Le succès n’est pas au rendez-vous

La Ligue anti-maçonnique peine à s’étendre. Certes grâce à ses protecteurs de la Sipo-SD, elle parvient à trouver un point de chute confortable dans des locaux ayant appartenu à la loge Le Droit humain, à Bruxelles et même à couper l’herbe sous le pied du Mouvement rexiste qui souhaite monter en Belgique l’exposition antimaçonnique de Paris. Comme l’exposition avait pour vocation de circuler dans différentes villes de France, le projet de Léon Degrelle échoue. La Ligue met donc sur pied dans les locaux du Grand Orient de Belgique sa propre exposition fortement encadrée par la Propaganda Abteilung. Sans surprise et compte tenu du secret qui entoure tout ce qui touche la franc-maçonnerie, l’exposition attire. Dès le premier week-end d’ouverture à Bruxelles, il faut juguler les flux ; les heures d’ouverture sont élargies. Après Bruxelles, elle est successivement montrée à Anvers, Gand et Liège. Un premier chiffre fait alors mention de 150.000 visiteurs, à la satisfaction de la Propaganda Abteilung. Mais ce succès ne s’inscrit pas dans la durée.

Pour le reste, la Ligue accumule les déconvenues.
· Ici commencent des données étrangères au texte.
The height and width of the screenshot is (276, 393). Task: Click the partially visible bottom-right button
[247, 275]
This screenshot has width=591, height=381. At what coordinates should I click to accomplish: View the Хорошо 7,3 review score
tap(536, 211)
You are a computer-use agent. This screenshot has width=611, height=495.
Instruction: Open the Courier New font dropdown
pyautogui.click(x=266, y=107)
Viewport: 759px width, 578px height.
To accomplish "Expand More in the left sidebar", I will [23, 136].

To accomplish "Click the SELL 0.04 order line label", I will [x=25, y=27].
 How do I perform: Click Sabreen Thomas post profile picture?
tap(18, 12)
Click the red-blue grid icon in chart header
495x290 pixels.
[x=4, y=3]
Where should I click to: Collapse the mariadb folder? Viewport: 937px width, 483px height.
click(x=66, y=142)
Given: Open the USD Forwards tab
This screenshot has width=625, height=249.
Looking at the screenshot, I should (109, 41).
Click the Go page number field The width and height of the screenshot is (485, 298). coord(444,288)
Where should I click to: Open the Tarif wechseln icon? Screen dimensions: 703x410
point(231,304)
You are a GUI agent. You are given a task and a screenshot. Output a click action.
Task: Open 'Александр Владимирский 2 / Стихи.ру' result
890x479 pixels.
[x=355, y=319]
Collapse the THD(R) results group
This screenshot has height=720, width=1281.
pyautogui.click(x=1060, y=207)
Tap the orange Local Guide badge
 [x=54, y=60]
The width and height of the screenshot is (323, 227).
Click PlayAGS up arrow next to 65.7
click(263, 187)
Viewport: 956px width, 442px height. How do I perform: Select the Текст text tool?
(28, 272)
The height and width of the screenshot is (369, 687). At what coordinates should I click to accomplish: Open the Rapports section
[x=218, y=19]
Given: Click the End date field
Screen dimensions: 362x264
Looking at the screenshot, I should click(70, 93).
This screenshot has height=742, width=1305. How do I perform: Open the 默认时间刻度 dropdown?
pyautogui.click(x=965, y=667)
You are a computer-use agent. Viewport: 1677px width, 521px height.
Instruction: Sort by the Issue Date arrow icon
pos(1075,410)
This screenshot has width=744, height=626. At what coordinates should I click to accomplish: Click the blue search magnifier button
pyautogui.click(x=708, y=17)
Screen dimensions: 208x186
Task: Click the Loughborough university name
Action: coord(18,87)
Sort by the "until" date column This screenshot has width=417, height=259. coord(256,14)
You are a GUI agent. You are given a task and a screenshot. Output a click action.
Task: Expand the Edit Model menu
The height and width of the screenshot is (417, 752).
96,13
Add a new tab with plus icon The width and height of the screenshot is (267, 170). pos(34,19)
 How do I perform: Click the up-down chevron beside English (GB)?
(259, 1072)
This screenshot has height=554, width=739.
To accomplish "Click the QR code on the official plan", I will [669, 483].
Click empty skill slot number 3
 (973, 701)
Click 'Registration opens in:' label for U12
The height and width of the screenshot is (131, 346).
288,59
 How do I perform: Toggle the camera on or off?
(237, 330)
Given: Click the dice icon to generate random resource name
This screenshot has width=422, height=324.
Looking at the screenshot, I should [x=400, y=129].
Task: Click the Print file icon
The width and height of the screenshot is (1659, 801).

Très rapidement, en voulant affirmer son autonomie et sa spécificité « apolitique », elle s’est brouillée avec Rex pendant que sa direction s’est perdue en querelles intestines en partie liées au caractère de Léopold Flament. Dès janvier 1941, il s’en est pris à Rex qui a eu le tort de placer à la tête de ses « Formations de Combat » un ex-« maçon », ancien communiste de surcroît. Et comme Paul Ouwerx a eu la faiblesse de donner à celui-ci un certificat de complaisance, il s’en est aussi pris à lui ainsi qu’à tous ses intimes ou alliés politiques. Le généreux donateur De Harting est devenu à ses yeux « un Juif finlandais » ( ?), allant jusqu’à accuser Degrelle d’avoir des ancêtres polono-juifs !  Le sommet de la crise est atteint en mars 1941 lorsqu’il apparaît que Flament a dirigé vers ses comptes bancaires les bénéfices engrangés par l’exposition antimaçonnique itinérante…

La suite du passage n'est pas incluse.